O'Connor chronicles the dark despair of the act of writing itself through the lens of London's famous Lyceum Theater. A book-within-a-book of the highest caliber, it treads the boards from the dazzling spectacle of Shakespeare to the quiet desperation of everyday life. It's also occasionally, as befits a story of Dracula's creator, creepingly spooky... Very good reading as the nights (hopefully) turn to chilly autumn. Shadowplay made me laugh, weep, and most importantly, begat a sense of intimately knowing its real-life muses: Abraham Stoker, Ellen Terry, and and Henry Irving.
Regency chaos magick sorceresses with creepy dystopian patriarchy problems. A quick, fun, romantic read - it's all that's fun about Austen: the details of beautiful people in beautiful dresses dancing beautiful dances - but under the surface there's substantial exploration of feminist concerns that is ALSO reminiscent of Austen.
Please do tell the details of your whalebone corset while you draw a circle to invite a lucky spirit to inhabit you for the night in order to aid you in escaping an unhappy marriage! *swoon*

So good, simultaneously funny and heartbreaking. I'd recommend it to pretty much anyone who doesn't mind a corvid dropping lots of curse words. Helen McDonald, author of H is for Hawk and Vesper Flights, says that "Hollow Kingdom is a nature book for our own age, an exuberant, glittering, hard-hitting mashup of Dawn of the Dead and The Incredible Journey. It's an adventure lit by strange myths, brand-names, television and smartphone screens, a fable with teeth and claws about animals making new lives amongst the ruins of humanity. It's transformative, poignant, and funny as hell."
This is one for people who, like me, really really miss live music. It's a fantastic specimen of music writing. Jack Carneal looks upon on his music career as a touring drummer, especially one summer when his band played that little thing called Lollapalooza.
Highly entertaining, lively but introspective writing addresses how you square simply surviving with taking the artist's journey.
Super funny, self deprecating, just a great piece of music journalism and memoir in general.

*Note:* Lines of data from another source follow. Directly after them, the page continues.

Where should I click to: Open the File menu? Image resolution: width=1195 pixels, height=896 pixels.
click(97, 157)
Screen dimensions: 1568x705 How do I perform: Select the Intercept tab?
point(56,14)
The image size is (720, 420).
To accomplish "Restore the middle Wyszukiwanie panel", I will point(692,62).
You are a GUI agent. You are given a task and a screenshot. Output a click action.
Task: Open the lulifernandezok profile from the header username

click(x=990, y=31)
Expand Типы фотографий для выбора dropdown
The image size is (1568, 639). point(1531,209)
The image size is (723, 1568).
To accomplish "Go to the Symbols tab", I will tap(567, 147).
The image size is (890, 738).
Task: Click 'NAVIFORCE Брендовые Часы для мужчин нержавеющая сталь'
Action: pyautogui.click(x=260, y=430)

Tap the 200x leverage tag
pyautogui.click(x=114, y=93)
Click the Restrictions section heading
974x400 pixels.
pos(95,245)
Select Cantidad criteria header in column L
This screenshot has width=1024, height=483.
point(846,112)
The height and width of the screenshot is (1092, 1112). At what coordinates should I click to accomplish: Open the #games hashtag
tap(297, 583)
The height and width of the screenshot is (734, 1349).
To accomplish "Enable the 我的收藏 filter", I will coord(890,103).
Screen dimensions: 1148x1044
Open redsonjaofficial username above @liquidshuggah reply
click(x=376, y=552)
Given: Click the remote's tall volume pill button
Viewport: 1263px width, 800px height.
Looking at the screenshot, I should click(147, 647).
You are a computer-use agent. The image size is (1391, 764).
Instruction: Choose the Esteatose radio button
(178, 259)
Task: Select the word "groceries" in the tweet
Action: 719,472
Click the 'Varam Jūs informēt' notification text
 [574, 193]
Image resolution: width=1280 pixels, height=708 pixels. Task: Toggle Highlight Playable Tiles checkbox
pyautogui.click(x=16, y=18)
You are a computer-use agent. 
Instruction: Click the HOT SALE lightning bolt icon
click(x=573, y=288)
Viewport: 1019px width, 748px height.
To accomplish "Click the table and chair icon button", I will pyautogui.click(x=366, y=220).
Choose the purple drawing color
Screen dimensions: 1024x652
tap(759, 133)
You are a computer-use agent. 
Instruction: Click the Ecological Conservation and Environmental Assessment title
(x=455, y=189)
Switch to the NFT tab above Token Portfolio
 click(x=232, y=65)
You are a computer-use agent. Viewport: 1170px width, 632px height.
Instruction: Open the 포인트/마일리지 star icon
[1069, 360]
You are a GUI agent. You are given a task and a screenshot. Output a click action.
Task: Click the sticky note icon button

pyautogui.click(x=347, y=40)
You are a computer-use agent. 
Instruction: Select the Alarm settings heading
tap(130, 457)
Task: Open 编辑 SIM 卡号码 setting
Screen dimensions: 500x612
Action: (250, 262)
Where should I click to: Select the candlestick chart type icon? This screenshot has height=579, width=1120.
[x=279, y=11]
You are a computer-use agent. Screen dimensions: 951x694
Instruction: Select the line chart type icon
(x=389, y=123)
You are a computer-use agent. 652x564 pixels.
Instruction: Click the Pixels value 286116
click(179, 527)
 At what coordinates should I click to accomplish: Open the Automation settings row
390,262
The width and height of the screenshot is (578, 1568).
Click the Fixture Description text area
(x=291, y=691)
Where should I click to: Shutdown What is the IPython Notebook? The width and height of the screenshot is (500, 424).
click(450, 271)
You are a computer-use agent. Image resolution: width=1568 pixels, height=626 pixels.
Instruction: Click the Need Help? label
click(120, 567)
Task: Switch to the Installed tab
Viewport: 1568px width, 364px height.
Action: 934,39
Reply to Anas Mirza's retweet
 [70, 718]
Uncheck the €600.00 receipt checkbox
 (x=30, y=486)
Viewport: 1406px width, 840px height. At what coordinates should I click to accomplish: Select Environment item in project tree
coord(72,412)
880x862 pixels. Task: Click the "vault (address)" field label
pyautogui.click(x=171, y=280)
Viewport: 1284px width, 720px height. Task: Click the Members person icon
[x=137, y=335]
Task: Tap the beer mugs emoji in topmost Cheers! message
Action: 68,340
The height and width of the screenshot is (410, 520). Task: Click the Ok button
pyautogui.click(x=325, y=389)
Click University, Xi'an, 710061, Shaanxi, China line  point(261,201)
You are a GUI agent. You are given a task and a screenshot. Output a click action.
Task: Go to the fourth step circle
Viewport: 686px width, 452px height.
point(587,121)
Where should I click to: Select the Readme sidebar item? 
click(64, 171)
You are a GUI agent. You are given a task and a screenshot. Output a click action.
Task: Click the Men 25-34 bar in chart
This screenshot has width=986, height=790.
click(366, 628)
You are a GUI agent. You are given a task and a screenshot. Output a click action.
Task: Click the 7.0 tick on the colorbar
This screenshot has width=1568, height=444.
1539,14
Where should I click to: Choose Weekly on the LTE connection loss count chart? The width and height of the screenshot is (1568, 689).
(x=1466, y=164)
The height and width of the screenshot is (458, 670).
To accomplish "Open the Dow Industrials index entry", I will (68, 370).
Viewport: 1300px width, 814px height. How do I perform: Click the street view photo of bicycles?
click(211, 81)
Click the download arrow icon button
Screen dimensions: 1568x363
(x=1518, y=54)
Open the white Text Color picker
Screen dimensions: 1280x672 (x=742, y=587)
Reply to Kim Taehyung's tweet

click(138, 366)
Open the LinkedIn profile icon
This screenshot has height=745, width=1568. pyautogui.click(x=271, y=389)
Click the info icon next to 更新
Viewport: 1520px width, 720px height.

A worthy addition to the Austen canon, The Other Bennet Sister gives voice to a much-maligned character from Pride and Prejudice, sister Mary, the awkwardly bookish middle child. We see the events from the original story afresh through her eyes, and find out what happens after all her more glittering sisters are married off. Is poor bespectacled Mary doomed to spinsterhood or, even more terrifying, the itinerant life of a governess? The reader keenly feels the pain of living in the shadow cast by siblings gifted more liberally with those characteristics society and fiction reward - vivaciousness, beauty, elegance. Hadlow seamlessly and respectfully fits this side-story into the Austenverse while provoking new insights into the characters you thought you knew inside-out.